Fig 3: Functional investigation of plasma proteins and focus on the novel PDAP1 on longevity. (A) The moloc plot (PDAP1 gene, ±500 kb) links genetic expression in whole blood, plasma protein level of PDAP1 to the human lifespan outcome following the central dogma: Both eQTL/pQTL (regardless of cis‐ or trans‐acting ones) of PDAP1 showed a significant effect on lifespan with high colocalization evidence. The variant rs10243678 was located as a coloc variant for eQTL, pQTL, and longevity outcome. (B) The effect of both gene transcripts and plasma protein of PDAP1 on mediators in relation to the outcome of lifespan. Mediators beneficial to lifespan are shown in green (SHBG and usual walking pace), and harmful to lifespan are shown in purple (other mediators). (C) The effect of both gene transcripts and plasma protein of PDAP1 on the acceleration of the aging process (PhenoAge and GrimAge). (D) The association between per unit level increased plasma PDAP1 level and the risk of all‐cause mortality. Model 1 adjusted for age and sex. Model 2 was further adjusted for diabetes status, smoking status, and body mass index. Model 3 further adjusted for systolic blood pressure, diastolic blood pressure, total cholesterol, triglycerides, high‐density lipoprotein cholesterol, and low‐density lipoprotein cholesterol. Model 4 was further adjusted for protein Lp (a) and DNAJA4 levels. (E) The all‐cause mortality influenced by plasma PDAP1. Plasma PDAP1 level was categorized into low, middle, and high levels based on tertile value. (F) Years of life lost associated with middle and high‐level PDAP1 when compared to the low PDAP1 group. PDAP1 level was categorized into low, middle, and high levels based on tertile value. The reference group is the low‐tertile group. SHBG, Sex‐hormone binding globulin.

Fig 4: PDAP1 is upregulated under senescence and exogenous PDAP1 stimulation accelerates cellular senescence. (A) Representative immunoblotting images showing PDAP1 protein levels in MRC‐5 cells collected at different population doublings (PDs).
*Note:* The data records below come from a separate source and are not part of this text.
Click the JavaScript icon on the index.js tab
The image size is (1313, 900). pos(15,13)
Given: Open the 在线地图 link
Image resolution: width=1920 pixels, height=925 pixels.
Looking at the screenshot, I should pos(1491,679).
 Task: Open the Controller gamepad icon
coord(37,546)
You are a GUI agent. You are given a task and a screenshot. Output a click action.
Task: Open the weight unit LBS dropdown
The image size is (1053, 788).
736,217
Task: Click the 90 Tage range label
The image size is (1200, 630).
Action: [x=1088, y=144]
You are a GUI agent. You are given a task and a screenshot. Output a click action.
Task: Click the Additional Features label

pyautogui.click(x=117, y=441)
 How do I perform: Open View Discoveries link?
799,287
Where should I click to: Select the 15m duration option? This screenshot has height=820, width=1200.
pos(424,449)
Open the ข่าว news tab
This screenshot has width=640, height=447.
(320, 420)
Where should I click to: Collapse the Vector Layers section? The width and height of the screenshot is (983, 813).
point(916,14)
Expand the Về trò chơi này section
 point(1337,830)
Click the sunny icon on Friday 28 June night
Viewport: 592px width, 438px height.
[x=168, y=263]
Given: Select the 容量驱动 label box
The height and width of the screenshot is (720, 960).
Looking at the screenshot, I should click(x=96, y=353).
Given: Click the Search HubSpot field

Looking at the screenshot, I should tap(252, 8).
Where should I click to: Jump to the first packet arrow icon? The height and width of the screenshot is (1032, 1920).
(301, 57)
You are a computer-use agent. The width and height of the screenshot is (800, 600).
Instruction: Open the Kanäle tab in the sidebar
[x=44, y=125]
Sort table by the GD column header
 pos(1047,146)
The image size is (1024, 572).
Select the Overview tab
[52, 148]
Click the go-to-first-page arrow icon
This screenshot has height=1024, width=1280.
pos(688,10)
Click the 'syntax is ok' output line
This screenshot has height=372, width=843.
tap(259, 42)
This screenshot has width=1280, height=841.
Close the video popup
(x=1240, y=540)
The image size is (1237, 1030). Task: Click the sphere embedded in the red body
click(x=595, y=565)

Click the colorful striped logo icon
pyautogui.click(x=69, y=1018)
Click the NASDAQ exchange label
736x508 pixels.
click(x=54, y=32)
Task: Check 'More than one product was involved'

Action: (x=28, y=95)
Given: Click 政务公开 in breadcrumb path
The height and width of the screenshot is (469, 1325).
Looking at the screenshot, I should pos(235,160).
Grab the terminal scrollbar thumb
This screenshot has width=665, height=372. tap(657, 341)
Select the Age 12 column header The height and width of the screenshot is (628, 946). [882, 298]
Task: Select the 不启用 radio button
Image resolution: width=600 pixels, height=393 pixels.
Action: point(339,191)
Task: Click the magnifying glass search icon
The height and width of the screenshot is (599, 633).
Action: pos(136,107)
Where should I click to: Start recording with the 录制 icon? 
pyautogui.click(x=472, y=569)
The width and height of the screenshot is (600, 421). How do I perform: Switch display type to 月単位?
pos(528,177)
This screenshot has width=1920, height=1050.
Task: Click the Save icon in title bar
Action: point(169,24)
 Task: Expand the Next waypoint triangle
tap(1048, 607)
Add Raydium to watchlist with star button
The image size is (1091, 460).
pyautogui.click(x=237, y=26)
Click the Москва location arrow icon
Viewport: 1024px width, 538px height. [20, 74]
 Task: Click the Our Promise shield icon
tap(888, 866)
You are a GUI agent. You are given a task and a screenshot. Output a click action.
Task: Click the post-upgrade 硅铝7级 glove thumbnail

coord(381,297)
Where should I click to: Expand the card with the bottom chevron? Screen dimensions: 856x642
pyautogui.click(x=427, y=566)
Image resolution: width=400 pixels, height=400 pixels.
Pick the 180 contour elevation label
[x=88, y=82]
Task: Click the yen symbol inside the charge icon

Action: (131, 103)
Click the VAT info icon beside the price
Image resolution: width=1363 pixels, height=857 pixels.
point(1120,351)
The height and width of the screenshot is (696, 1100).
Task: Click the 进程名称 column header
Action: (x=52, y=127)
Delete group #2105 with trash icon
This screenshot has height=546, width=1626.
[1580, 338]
Quantification was from four independent experiments. (B) Real‐time quantitative reverse transcription polymerase chain reaction analysis comparing PDAP1 mRNA expression in MRC‐5 cells at different PDs. (C and D) Real‐time quantitative reverse transcription polymerase chain reaction analysis comparing PDAP1 mRNA expression in MRC‐5 cells treated by UVA (C) or doxorubicin (D) and control groups. (E) Representative images showing the senescence‐associated β‐galactosidase in MRC‐5 cells at different concentrations of exogenous PDAP protein. Quantification was the percentage of cells positive for senescence‐associated β‐galactosidase. (F and G) Real‐time quantitative reverse transcription polymerase chain reaction analysis comparing p16 (F) and p21 (G) mRNA expression in MRC‐5 cells at different concentrations of exogenous PDAP protein. (H) Representative images showing the EdU in MRC‐5 cells at different concentrations of exogenous PDAP protein. Quantification was the percentage of cells positive for EdU. The mean ± SD of biological replicates is shown. Statistical analyses were performed using the Kruskal‐Wallis test (*p < 0.05; **p < 0.01; ***p < 0.001; *****p < 0.0001).